Basel achieved goal of shifting bank credit into assets, bubbles. Link

Not surprising banks have a risk premium - such as on the 16% equity you use - when property is widely quoted as being expected to fall by 10 to 15%. However what is of particular note is that the risk threshold seems to be 20%. An indication or suggestion that banks have some confidence that they are not expecting a fall of more than that. Not only are they are expecting a 10 to 15% fall, but they are prepared to factor that into their risk assessment.
Those posting unsubstantiated 30 to 50% don’t seem to consistent with the banks‘ view and confidence.

However you look at it , now is not the time to over leverage yourself

A comment of particular concern:
" . . . they are making a deliberate decision to seek clients with the best financial status. That helps improve the resilience of their overall loan portfolio, and protects it from potential risks in the future if economic conditions sour. That is a rational strategy for a conservative banker."
The implication of this is that rather than FHB, banks will be looking to lending to more to the wealthy and in particular property investors.
I have posted that I have talked to a few long term property investors and they are sitting watching and waiting.
Last night I was also talking chewing the fat with a banker involved in commercial lending. He was saying that there had been comment from a number of those involved in lending that they had been significantly busy pre-approving lending for investors.
It is concerning that certainly in the medium term bank lending conditions are going to favour investors and disadvantage FHB and the low equity premium is a clear example of this.

Well yes, if the retail banks only sought the most liquid and richest customers, that is the ultimate. Sit back, smoke a cigar, and watch the numbers. But in the end game of neo-serfdom, banks would be largely irrelevant. Banks only grow by being able to reach deeper and further into the great unwashed. Most people have yet to understand how banks have been a constraint on freedom and productive lives. Don't be surprised if the property-based 'money tree' doesn't work as you've been led to believe.

Yes JC completely agree - its proabably only been the last 5 years where I've started to wonder why we have banks in the form they are. To some extent, I now view them as a deadweight loss on the productive economy.

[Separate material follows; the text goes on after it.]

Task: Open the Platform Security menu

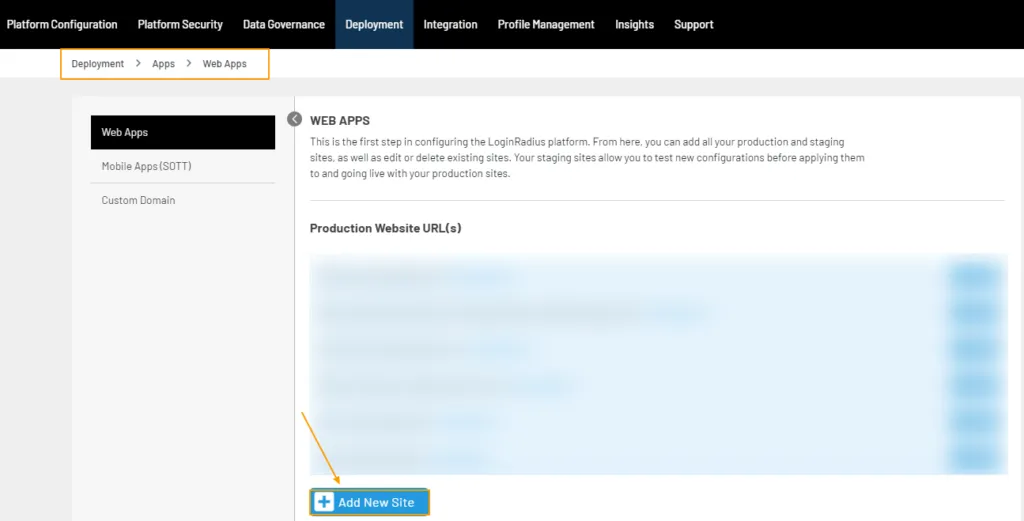Action: [x=180, y=24]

I'm not quite sure why you put so much faith into the bank and what they publicly release. Global history suggests that banks often lie and have little control or idea or what is going on until it is too late and they need to be bailed out.

Independent Observer
“I've been saying this on here for about 5 years now. Our property market could well be the mother of all bubbles” by Independent Observer 22 March
Prior to the onset of Covid, during those five – yes FIVE - years you were saying we are in for a bubble burst NZ median price were up 54% and even Auckland up 27% over those five years.
Westpac last year estimated 7% increase in prices despite being ridiculed on this site - they were spot on prior covid.
So, if anyone has a history of being wrong, I suggest that there is only one person - and it is not the banks but rather yourself. I will put greater credence on the banks thanks.
I note that you have tried to squirm your way out of that 50% fall you were throwing around.
We wait and see.

Property market likely to fall to 100% of GDP.

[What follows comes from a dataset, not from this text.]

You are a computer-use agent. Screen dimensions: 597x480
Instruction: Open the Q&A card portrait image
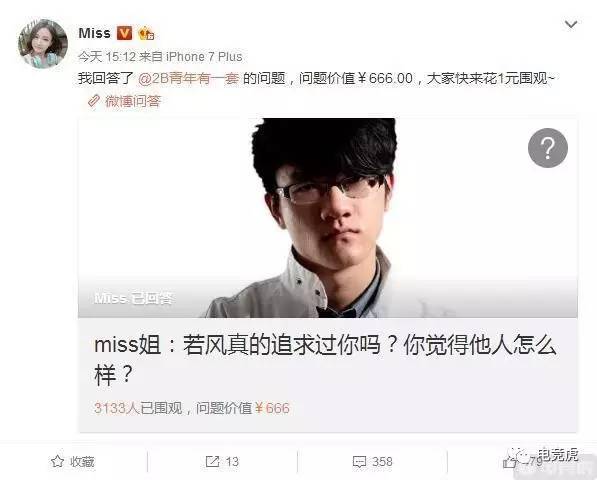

60-70% drop. Happens for solid reasons. Covid being a trigger that’s all.

Edit: the NZD price won’t fall much. Post inflation, expect those figures

Could go higher even again, to 600-700%, but doubt it at this point.

This is quite understandable

If you have a 100% mortgage(s) with a bank or banks , then the risk is 100% with the bank in the event of default

And by the end of 2020 , those risks are going to have manifested themselves .

What is astonishing is that banks have willingly lent over 80% on inflated properties with ridiculously high valuations for the past 7 years.

Their lending bordered on recklessness at times in my view , not only did it inflate property prices , it put their balance sheets at risk ( a loan is an asset on a banks balance sheet so the a higher loan is a "bigger " asset ), and exposed the whole system to risk

If you have a 100% mortgage(s) with a bank or banks , then the risk is 100% with the bank in the event of default
Follow this trail of recent comments:

by Audaxes | 21st May 20, 2:07pm
"Faced with the sudden realisation that loan repayments are drying up, it has always seemed that at this point the bank becomes, well, all 'bankish' on it and says, agitatedly: "HEY, give me my money back!"

"Well, I think we really are all in this one together."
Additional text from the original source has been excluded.